=== INFORMATION SHOWN ===

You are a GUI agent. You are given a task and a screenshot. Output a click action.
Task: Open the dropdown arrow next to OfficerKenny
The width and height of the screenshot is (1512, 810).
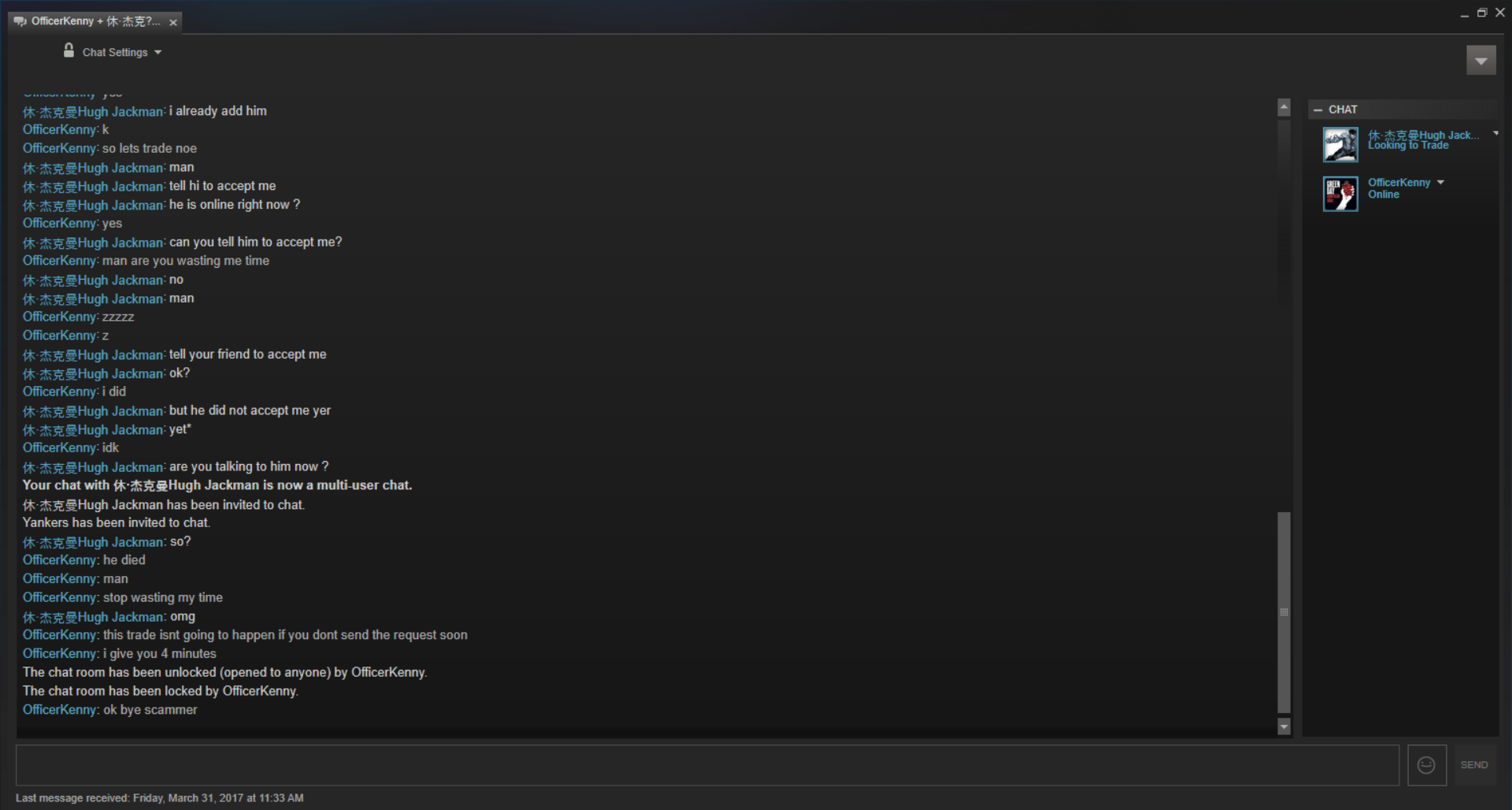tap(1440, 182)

==

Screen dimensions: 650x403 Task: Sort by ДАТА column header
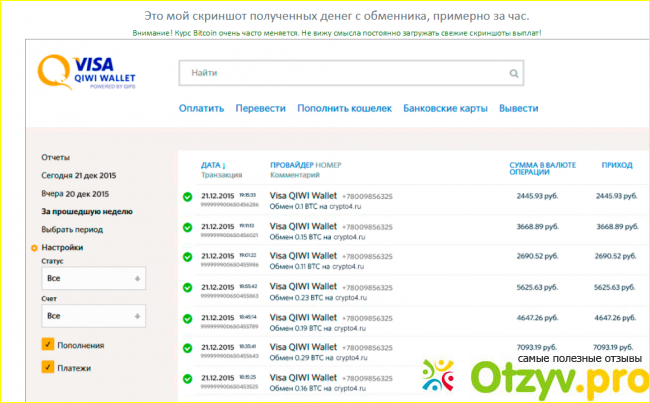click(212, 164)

=== WHAT YOU ARE ASKED TO DO ===
Reproduce the material from the line with "You are a GUI" up to and including the line with "tap(1440, 182)", and scale every coordinate in the answers by 0.6, rounding to whole numbers with halves going up. Leave all other numbers and text as they are, and omit the pictures.

=== RESPONSE BELOW ===
You are a GUI agent. You are given a task and a screenshot. Output a click action.
Task: Open the dropdown arrow next to OfficerKenny
The width and height of the screenshot is (1512, 810).
tap(864, 109)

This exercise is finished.